Richard-Wai commented Jan 11, 2023

As much as it makes me cringe to imagine Ada with curly braces, I get the value of such format strings. However to me, it seems the usual way of concatenating strings is very close to what we'd get from any additional complex syntax.

Maybe there is a way we can add a simple syntactic sugar approach that collapses the " & ... & " sequence, such as via the dollar sign. For example, what if we say that a '$' within a string with a matching '$' that is more than zero characters away is exactly equivalent to (using single quote to delineate) '" & ' for the first and ' & "' for the second.

Put_Line ("My name is $First_Name$ and my age is$Year'Image(Current_Year - Birth_Year)$");

This would be syntactically equivalent to

Put_Line ("My name is " & First_Name & " and my age is" & Year'Image(Current_Year - Birth_Year) & "");

And could be formed through simple text replacement.

Also we could follow the same convention for double-quote where two '$' in a row is replaced by a single $.

Put_Line ("Your total is $$$Money'Image(Total)$.");

Which would become

Put_Line ("Your total is $" & Money'Image(Total) & ".");

I'm a bit weary if introducing the complexity as given in the Unicode standard, particularly given that Ada 2022 has such rich user-defined image facilities.

@sttaft
Copy link
Author

sttaft commented Jan 12, 2023

Now that Ada has a universal 'Image, it makes it very annoying to have to specify it all over the place when producing textual output.
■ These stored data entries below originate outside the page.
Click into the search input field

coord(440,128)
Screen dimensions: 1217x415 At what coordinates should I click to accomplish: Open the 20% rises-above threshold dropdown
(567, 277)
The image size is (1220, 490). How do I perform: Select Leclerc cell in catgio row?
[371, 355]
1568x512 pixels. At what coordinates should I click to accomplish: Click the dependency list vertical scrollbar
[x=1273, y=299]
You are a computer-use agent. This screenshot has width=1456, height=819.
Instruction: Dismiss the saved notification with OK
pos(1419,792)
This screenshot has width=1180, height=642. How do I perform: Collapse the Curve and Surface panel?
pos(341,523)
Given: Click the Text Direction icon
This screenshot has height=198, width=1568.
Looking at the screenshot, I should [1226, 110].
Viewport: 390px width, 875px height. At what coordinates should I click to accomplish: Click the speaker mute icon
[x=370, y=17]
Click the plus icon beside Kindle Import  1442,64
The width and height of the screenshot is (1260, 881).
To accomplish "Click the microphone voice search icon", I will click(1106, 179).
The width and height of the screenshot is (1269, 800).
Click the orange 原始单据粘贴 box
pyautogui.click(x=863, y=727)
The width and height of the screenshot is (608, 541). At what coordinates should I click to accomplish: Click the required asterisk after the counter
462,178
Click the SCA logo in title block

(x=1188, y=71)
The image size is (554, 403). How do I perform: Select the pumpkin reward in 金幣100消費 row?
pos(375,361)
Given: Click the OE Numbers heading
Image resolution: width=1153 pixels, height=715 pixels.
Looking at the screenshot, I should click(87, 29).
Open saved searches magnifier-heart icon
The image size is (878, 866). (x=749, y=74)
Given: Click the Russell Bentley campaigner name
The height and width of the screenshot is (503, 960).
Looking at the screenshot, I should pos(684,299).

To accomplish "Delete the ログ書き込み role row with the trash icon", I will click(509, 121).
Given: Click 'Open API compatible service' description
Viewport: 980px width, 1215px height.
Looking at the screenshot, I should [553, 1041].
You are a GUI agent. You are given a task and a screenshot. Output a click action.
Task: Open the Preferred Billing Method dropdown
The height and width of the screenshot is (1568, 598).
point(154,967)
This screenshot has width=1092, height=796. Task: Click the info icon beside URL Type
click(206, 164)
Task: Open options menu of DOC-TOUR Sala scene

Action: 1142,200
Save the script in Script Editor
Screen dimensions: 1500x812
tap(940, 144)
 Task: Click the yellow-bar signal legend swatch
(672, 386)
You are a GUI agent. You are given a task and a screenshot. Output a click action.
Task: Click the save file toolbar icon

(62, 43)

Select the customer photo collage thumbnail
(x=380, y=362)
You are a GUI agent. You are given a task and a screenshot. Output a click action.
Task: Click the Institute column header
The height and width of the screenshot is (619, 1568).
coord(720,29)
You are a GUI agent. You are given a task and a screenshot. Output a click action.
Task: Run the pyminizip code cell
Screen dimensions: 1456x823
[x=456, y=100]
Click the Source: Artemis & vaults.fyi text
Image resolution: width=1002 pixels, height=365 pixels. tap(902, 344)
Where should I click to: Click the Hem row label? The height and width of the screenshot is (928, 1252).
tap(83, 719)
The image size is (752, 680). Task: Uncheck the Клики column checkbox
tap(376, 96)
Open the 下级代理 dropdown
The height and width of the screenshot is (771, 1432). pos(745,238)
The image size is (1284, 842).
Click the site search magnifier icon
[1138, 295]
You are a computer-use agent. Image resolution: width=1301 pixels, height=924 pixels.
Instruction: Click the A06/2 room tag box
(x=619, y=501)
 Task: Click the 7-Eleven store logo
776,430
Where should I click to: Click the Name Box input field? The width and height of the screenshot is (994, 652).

So the goal is to replace " & X'Image & " (or worse, " & Integer'Image(X + Y) & "), with simply $X or $(X + Y) when appearing in the middle of an "interpolated" string literal.

@ARG-Editor
Copy link
Collaborator

ARG-Editor commented Jan 12, 2023 via email

@sttaft
Copy link
Author

sttaft commented Jan 12, 2023

How are you proposing to differentiate "interpolated" string literals from regular ones?

The string literal would start (and possibly end) with a unique sequence, such as:

  {" ... "}

or

  F" ... "

or

 $" ... "

as mentioned above in the original note.

So a complete interpolated string literal might be:

Put_Line ({"Name = {First_Name} {Last_Name}, Address = {Address}, and Age = {(Now - Birthday) / Year}."});

or

Put_Line ($"Name = $First_Name $Last_Name, Address = $Address, and Age = $((Now - Birthday) / Year).");

@jprosen
Copy link

jprosen commented Jan 13, 2023 via email

@briot
Copy link

briot commented Jan 13, 2023 via email

@sttaft
Copy link
Author

sttaft commented Jan 13, 2023

I see nothing annoying in having to type a few more characters. This
looks like another feature justified by ease-of-writing, and because
some other interpreted popular language has something like it.
This increases the complexity of the language, defeats orthogonality,
and I doubt it will have any effect on the popularity of the language...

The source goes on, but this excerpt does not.